Dios, ya parecía Lana. 
La pareja se giró hacia mí con la misma expresión de sorpresa que tenía 
yo en la cara. Y que se intensificó cuando Ross se detuvo a mi lado y entrelazó los dedos con los míos. 
Con beso corto en la boca incluido. 
Creo que mi cara ya era del mismo color que el coche rojo del cuadro que 
teníamos al lado. 
—¿Por qué no me has avisado de que habías llegado? —me preguntó—. 
Hubiera ido a buscarte a la puerta. 
—Eh…, y-yo… 
—Si me disculpan —dijo amablemente a la pareja, señalándome con la 
cabeza—, hace mucho que no veo a mi prometida. ¿Les importa…? 
—Oh, en absoluto. 
La mujer y el hombre se despidieron de mí con sonrisas amables. En 
cuanto hubieron salido de la sala, Ross suspiró, aliviado. 

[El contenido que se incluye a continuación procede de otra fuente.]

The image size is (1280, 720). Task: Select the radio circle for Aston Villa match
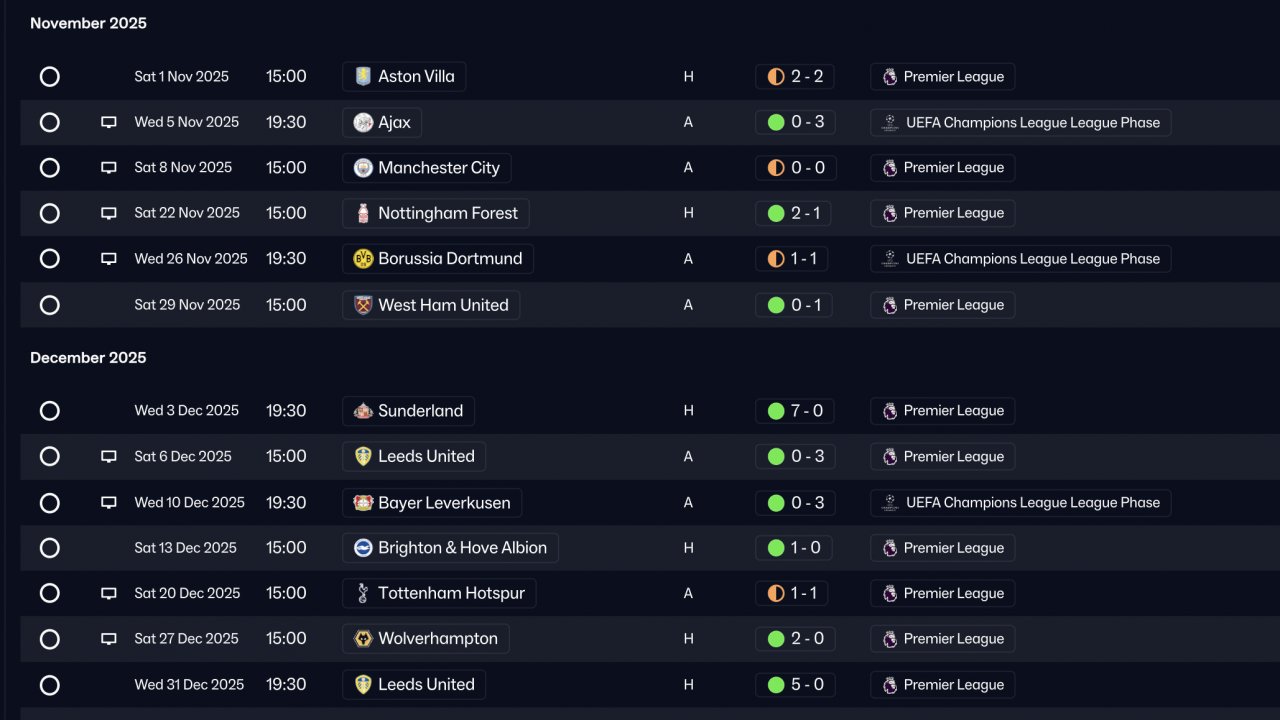click(x=50, y=77)
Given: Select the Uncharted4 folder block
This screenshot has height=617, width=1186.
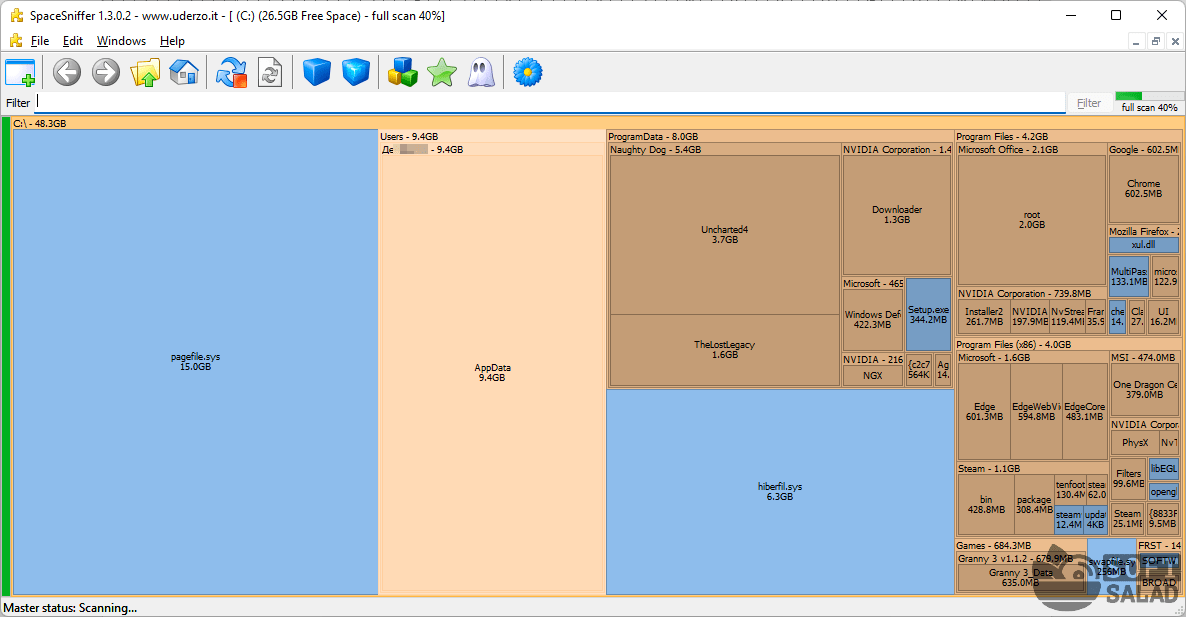Looking at the screenshot, I should coord(724,235).
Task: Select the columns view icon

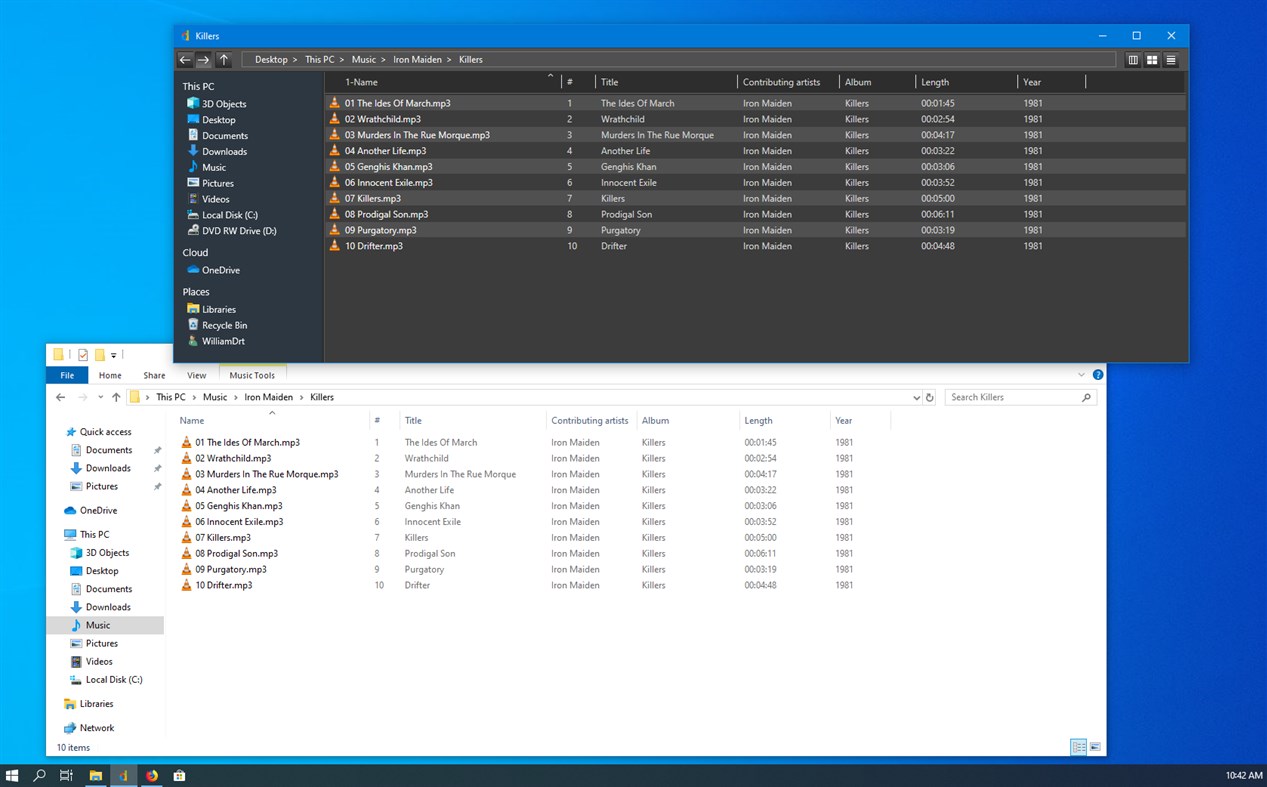Action: (1133, 59)
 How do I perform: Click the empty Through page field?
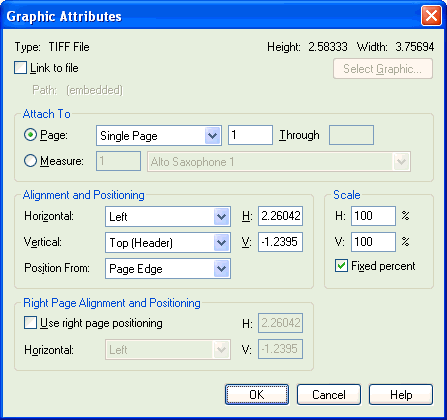[351, 135]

—Por fin. Creí que no se irían nunca. 
—¿Prometida? —repetí, todavía roja de vergüenza, soltando su mano—. 
¿Ha sido lo primero que se te ha ocurrido? 
—Pues la verdad es que sí. Y ha sido creíble. —Me dedicó una sonrisa 
deslumbrante—. Nuestra química es innegable. 
—No hay ninguna química. 
—Sigue diciendo eso hasta que te lo creas. 
Abrí la boca para replicar, pero se acercó una nueva mujer. Ross la saludó 
con un gesto de la cabeza y me enganchó con el brazo, guiándome 
rápidamente a la sala principal. 
—¿Hay algo peor que encontrarte con amigos de tus padres que no has 
visto en años? —preguntó, suspirando. 
—Pero ¿cuánto hace que no vienes a una exposición de tu madre? 
—Yo vine hace dos meses. Ellos vinieron hace tres años. 
—Oh. 
Sonrió. 
—Soy un buen hijo —dijo, orgulloso—. A veces. Cuando no tengo nada 
mejor que hacer. 
—El hijo del año —dije, negando con la cabeza. 
—También podría ser un buen prometido. Pero como no tenemos 
química… 
—Oh, cállate. 
Alcancé un canapé al pasar al lado de la mesa de comida y me lo metí en 
la boca. Sí, los nervios me daban mucha hambre. 
—¿Y por qué no ha venido Mike? —pregunté—. También es su madre.